Generell gilt: „Tun statt Reden“, d.h. die Personalverantwortlichen lassen BewerberInnen ihr Können in einem angenehmen Rahmen ohne Zeitdruck oder Konkurrenzsituation unter Beweis stellen. Vermutlich sehen sie sich einer Person gegenüber, die besser mit Computern als mit Menschen arbeiten kann – dem sollte man Rechnung tragen. Specialisterne nutzt seit Jahren Lego Mindstorms, einen Spielzeug-Roboter, um logisch-analytische Begabungen spielerisch herauszufiltern. Auch die Anlagen für einen guten Programmierer oder Software-Tester sowie Frustrationstoleranz oder Kreativität können durch dieses Hilfsmittel sehr gut beobachtet werden. Je barrierefreier der Bewerbungsprozess abläuft, desto eher entdeckt man auch verborgene Rohdiamanten. Specialisterne übernimmt die Auswahl von geeigneten KandidatInnen, wenn sich Unternehmen dafür entscheiden, Personen mit Autismus Diagnose eine Chance zu geben.

Die Autismus-Experten begleiten die Auswahl und das Onboarding der KandidatInnen im Unternehmen. Führungskräfte und Teammitglieder sowie MitarbeiterInnen mit Autismus werden bei Fragen oder anfänglichen Unsicherheiten von einem persönlichen Coach begleitet. Dies gibt Sicherheit und unterstützt die persönliche Weiterentwicklung der involvierten MitarbeiterInnen.  Dadurch können alle Beteiligten ihre Kommunikationsfähigkeiten verbessern, Arbeitsaufträge besser strukturieren und einen adaptiven Führungsstil trainieren, der ohnehin in der heutigen Zeit immer wichtiger wird um Teams zu führen. Menschen mit Autismus sind besonders loyale MitarbeiterInnen – ihr Ziel ist es ihre Fachkenntnisse zu erweitern und gute Ergebnisse zu erzielen: klassische Karrierewege oder Leitungsfunktionen sind meist weniger Anreiz.

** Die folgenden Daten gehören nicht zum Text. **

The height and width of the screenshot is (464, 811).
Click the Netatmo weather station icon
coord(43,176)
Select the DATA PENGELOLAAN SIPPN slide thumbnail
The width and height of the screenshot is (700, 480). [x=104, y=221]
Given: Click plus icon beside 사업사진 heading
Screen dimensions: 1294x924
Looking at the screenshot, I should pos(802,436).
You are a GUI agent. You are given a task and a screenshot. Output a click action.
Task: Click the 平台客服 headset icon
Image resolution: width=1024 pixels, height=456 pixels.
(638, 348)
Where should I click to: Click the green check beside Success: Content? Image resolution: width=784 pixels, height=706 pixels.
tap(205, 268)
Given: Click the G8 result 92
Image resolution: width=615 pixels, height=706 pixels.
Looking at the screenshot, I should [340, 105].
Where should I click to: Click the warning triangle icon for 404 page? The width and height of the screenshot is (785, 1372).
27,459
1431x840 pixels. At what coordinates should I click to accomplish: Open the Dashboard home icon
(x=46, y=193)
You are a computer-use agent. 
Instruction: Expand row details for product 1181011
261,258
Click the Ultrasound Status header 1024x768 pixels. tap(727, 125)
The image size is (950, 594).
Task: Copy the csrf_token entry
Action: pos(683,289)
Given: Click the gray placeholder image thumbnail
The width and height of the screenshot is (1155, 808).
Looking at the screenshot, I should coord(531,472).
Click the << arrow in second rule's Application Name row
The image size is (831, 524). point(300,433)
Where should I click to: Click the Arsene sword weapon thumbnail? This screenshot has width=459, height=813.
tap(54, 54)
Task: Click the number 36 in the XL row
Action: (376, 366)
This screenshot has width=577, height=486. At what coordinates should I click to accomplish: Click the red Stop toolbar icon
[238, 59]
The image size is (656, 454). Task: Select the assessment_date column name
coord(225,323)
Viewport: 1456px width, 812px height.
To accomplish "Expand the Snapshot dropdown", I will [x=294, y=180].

Mitte November haben im Zuge eines Business Frühstücks bei T-Mobile zahlreiche Unternehmen wie IBM, ANECON oder Shire ihre Erfahrungen mit dieser innovativen Rekrutierungsquelle in der Ära der Digitalisierung ausgetauscht: Gemeinsam ist allen Pionieren, dass sie die Win-Win Situation von wirtschaftlicher Sinnhaftigkeit gepaart mit sozialem Gewissen erkannt haben.

Wer Bedenken hat, kann einen halbtägigen „Querdenker-Workshop“ besuchen oder im Unternehmen abhalten. Im interaktiven Setting arbeitet man dabei gemeinsam mit einem Spezialisten, der eine Autismus-Diagnose vorweist, an innovativen Lösungen. Dabei werden ganz nebenbei bestehende Unsicherheiten im Umgang abgebaut.